We, or our ancestors, all came to this region in pursuit of a better life. Many may have come because of the better weather, but all stayed because of better opportunity.
In the case of water policy, I have long been a proponent of the notion that our water rates should reflect the importance of this life-giving commodity — to give it the respect it is due.
Nothing motivates like money, and nothing, in my view, will better ensure effective conservation efforts on the part of everyone than to financially incentivize consumers to consume less.
If you doubt the logic of this approach, look no further than toward the purchasing patterns of automobile consumers as gasoline prices continue to inch upward. Yes, government mandates may be forcing manufacturers to build more fuel-efficient vehicles, but people will only buy them if they see the benefits.

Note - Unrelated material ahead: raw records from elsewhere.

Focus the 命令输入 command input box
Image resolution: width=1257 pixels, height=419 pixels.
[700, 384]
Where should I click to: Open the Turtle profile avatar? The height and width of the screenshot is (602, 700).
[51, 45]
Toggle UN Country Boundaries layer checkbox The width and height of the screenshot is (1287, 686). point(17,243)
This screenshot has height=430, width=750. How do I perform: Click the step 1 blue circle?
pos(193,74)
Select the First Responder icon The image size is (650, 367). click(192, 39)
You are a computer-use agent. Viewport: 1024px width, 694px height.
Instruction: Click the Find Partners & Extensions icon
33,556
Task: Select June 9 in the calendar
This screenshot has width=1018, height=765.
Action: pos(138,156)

The conundrum enters into the equation when you factor the potential impacts of higher water rates, not to mention growth controls, into their effects on our region’s economic health.
If we make water unaffordable for industry, we put millions of jobs in jeopardy. At the same time, if we increase residential water rates disproportionate to the rates industry pays, we adversely impact everyone’s cost of living.

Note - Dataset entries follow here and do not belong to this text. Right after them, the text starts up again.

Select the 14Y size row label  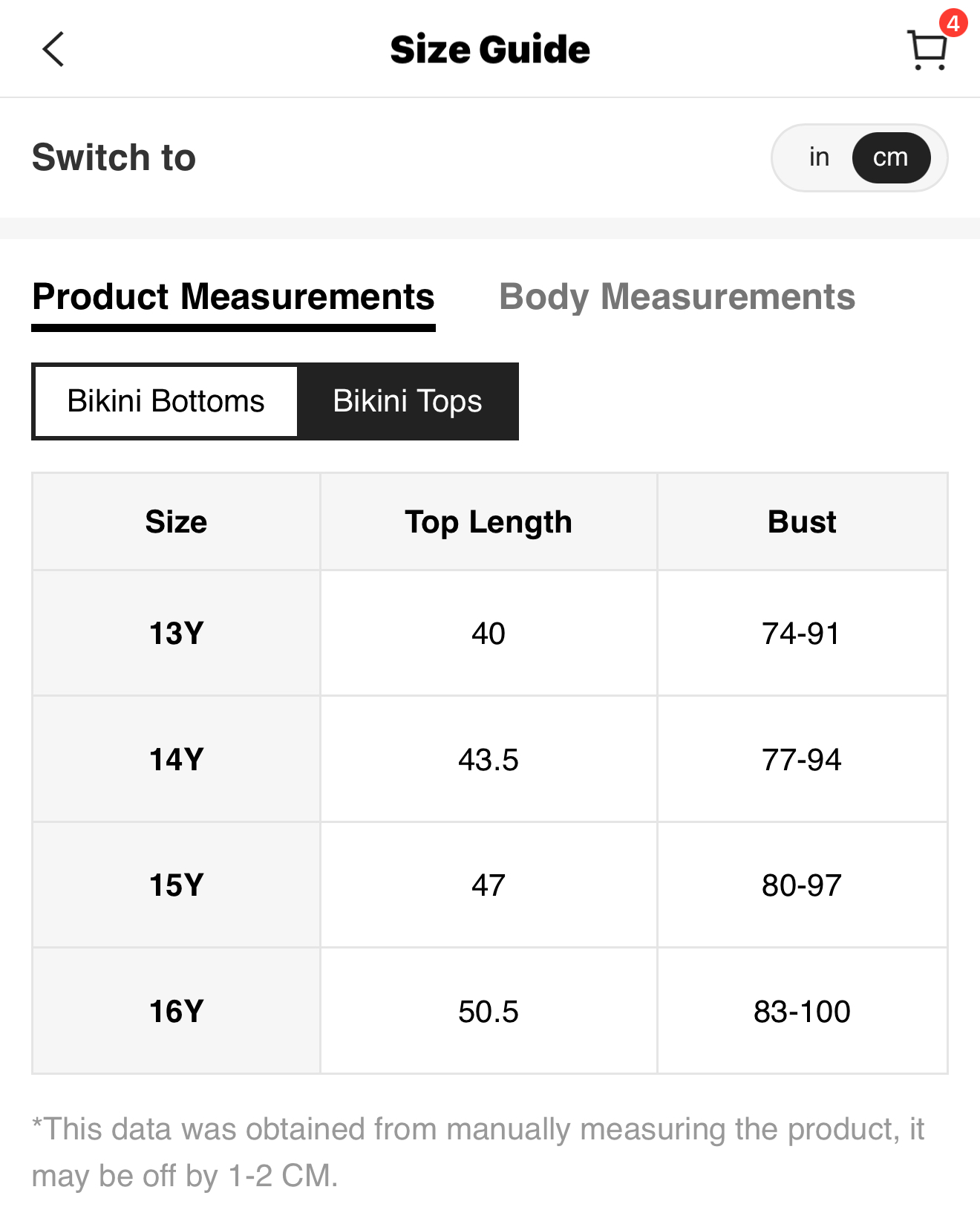pyautogui.click(x=176, y=759)
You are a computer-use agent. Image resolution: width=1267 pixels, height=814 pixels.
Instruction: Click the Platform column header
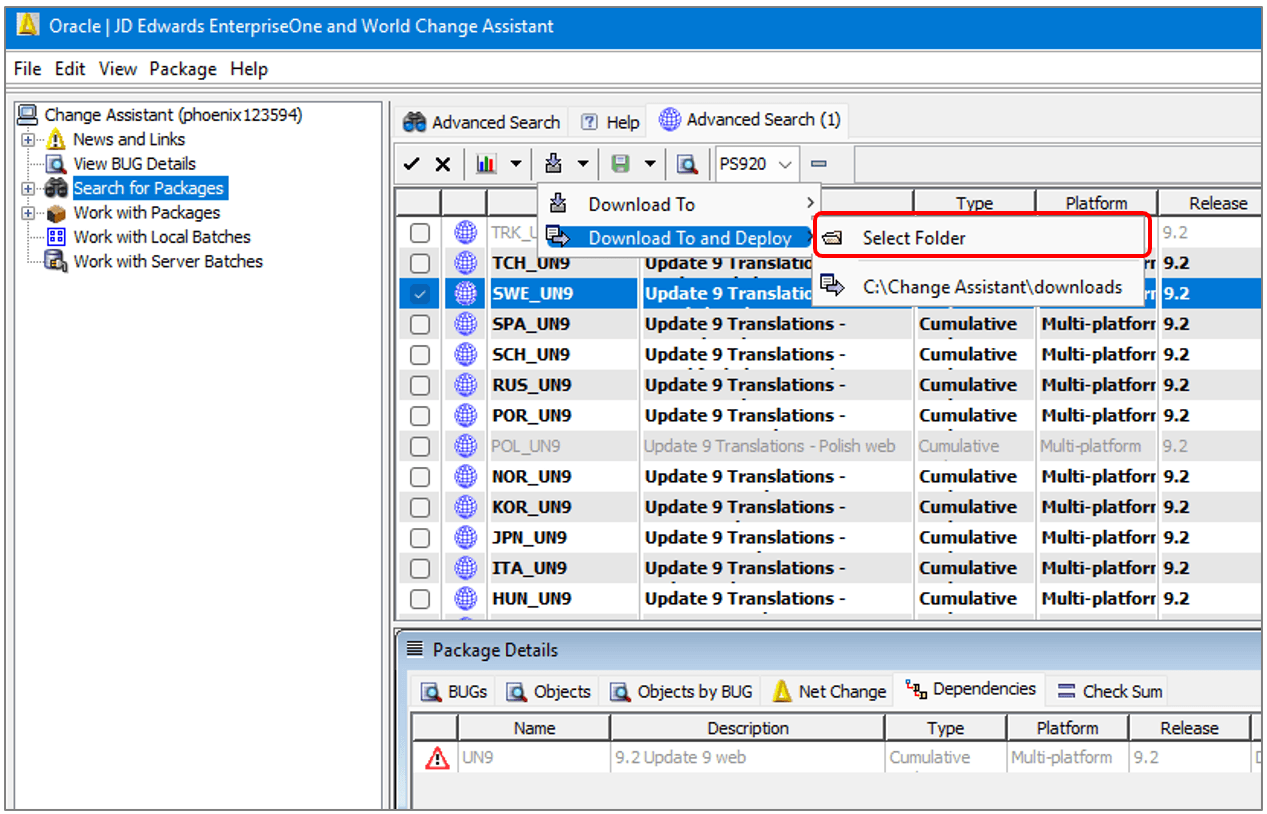point(1096,203)
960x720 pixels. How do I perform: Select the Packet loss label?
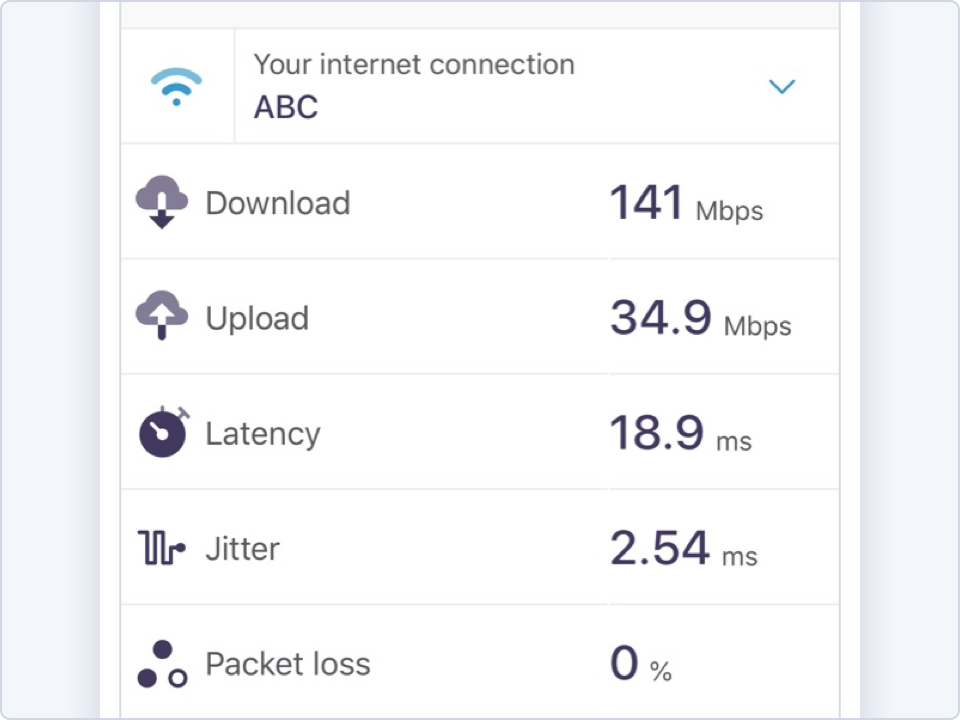pyautogui.click(x=288, y=664)

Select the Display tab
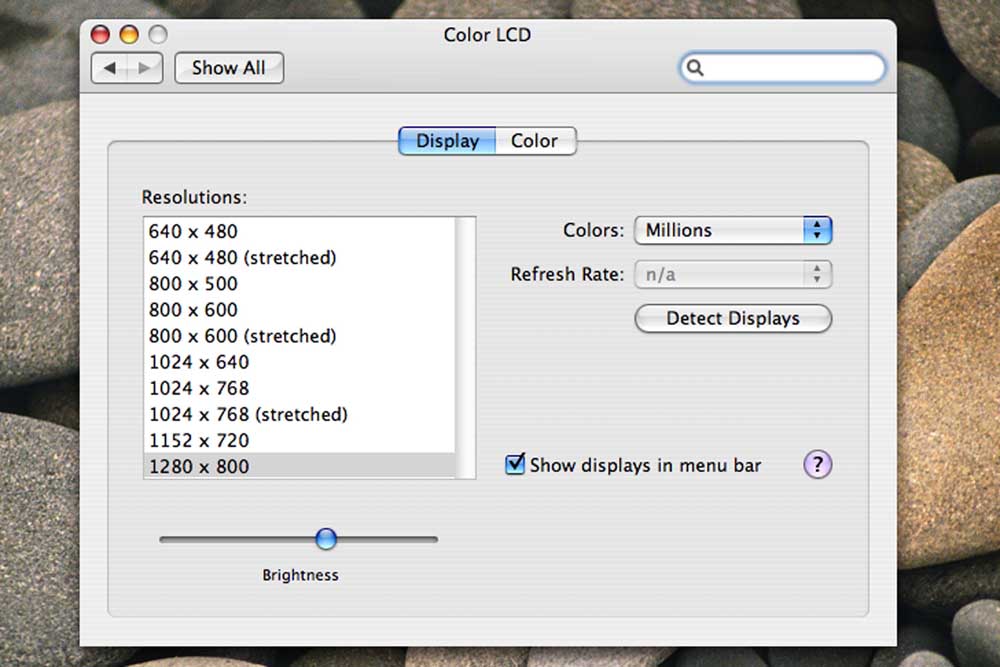[x=447, y=141]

Currently, nearly every multi-unit residential development — apartments, attached townhomes and condominiums — use group metering to measure water consumption. A start to more enlightened water could be if every one of the dwelling units treated in this manner were fitted with accurate metering devices so the true cost of an individual resident’s water use could be recorded and charged accordingly, rather than buried in the costs that are passed on in rent or homeowner’s association fees.

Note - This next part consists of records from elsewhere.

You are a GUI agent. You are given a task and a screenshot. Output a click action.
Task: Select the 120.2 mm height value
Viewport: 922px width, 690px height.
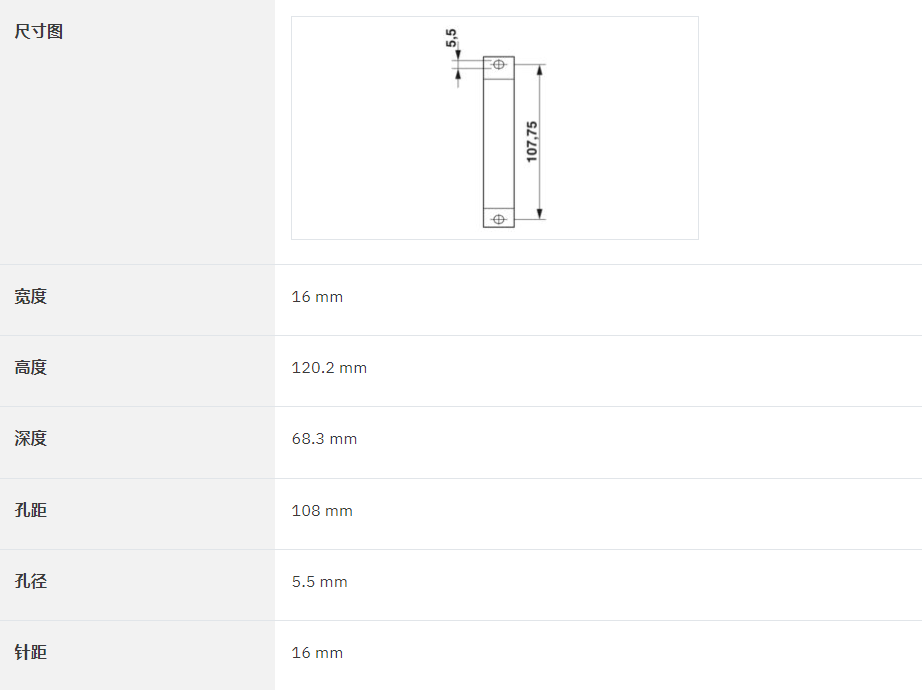pos(329,368)
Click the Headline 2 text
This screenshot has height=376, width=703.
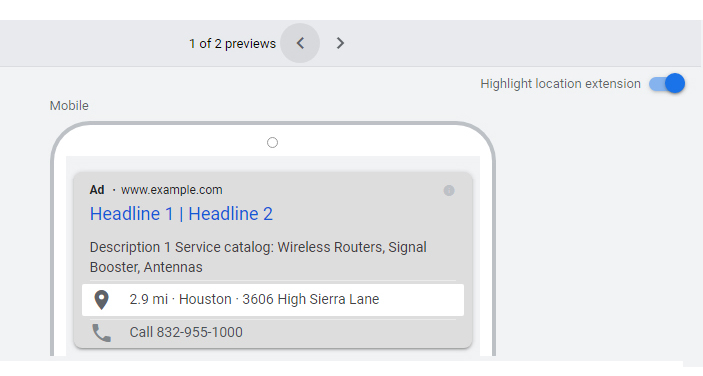230,214
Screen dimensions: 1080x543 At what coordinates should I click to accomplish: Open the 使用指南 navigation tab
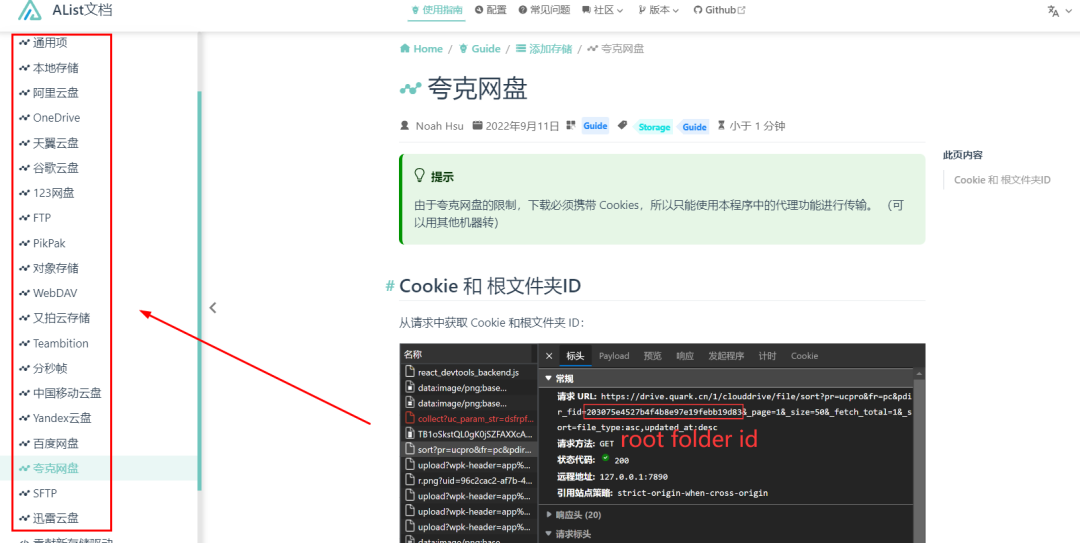point(436,10)
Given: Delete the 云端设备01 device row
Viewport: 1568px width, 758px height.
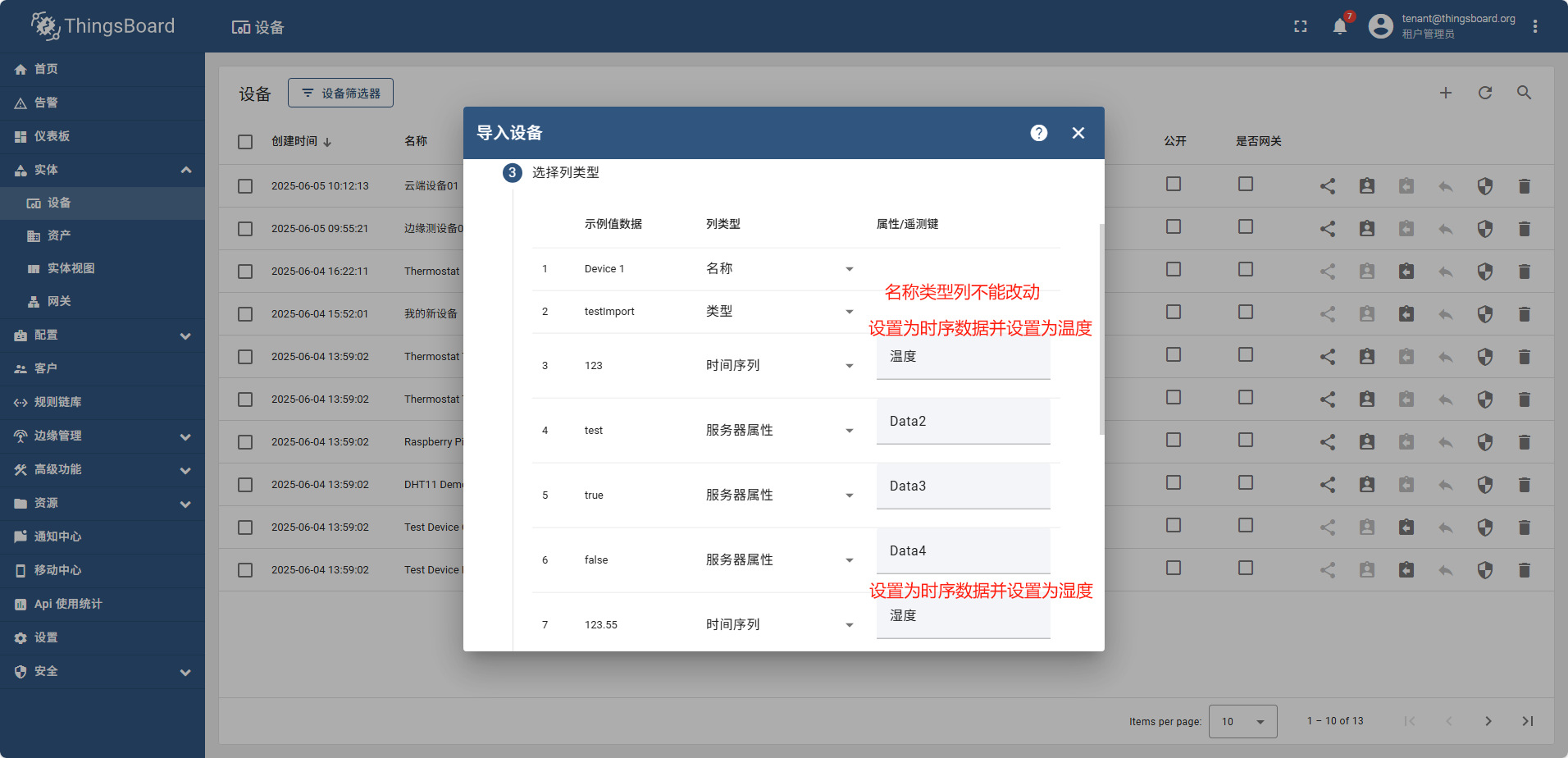Looking at the screenshot, I should (1524, 186).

There are those who argue water agencies already charge too much, that and charging higher rates at the same time less water use is being encouraged is just gouging the consumer.
For at least the last 125 years nearly all who have chosen to relocate to San Diego County have done so directly or indirectly as a result of the efforts of land speculators or developers. Those efforts include securing funding and building the vast water projects that bring this invaluable resource to our desert lands.
It’s the infrastructure of water delivery that we are truly paying for and, taking away cost of labor, that infrastructure remains an essentially fixed cost. It will take the same equipment, with essentially the same number of people operating it, to deliver our water, regardless of the amount delivered. Reduced usage results in reduced revenue, requiring an offset of higher rates to compensate.
I have often encouraged tax and ratepayers to pay more attention to the actions of their respective water boards. I can think of no better time to start than now.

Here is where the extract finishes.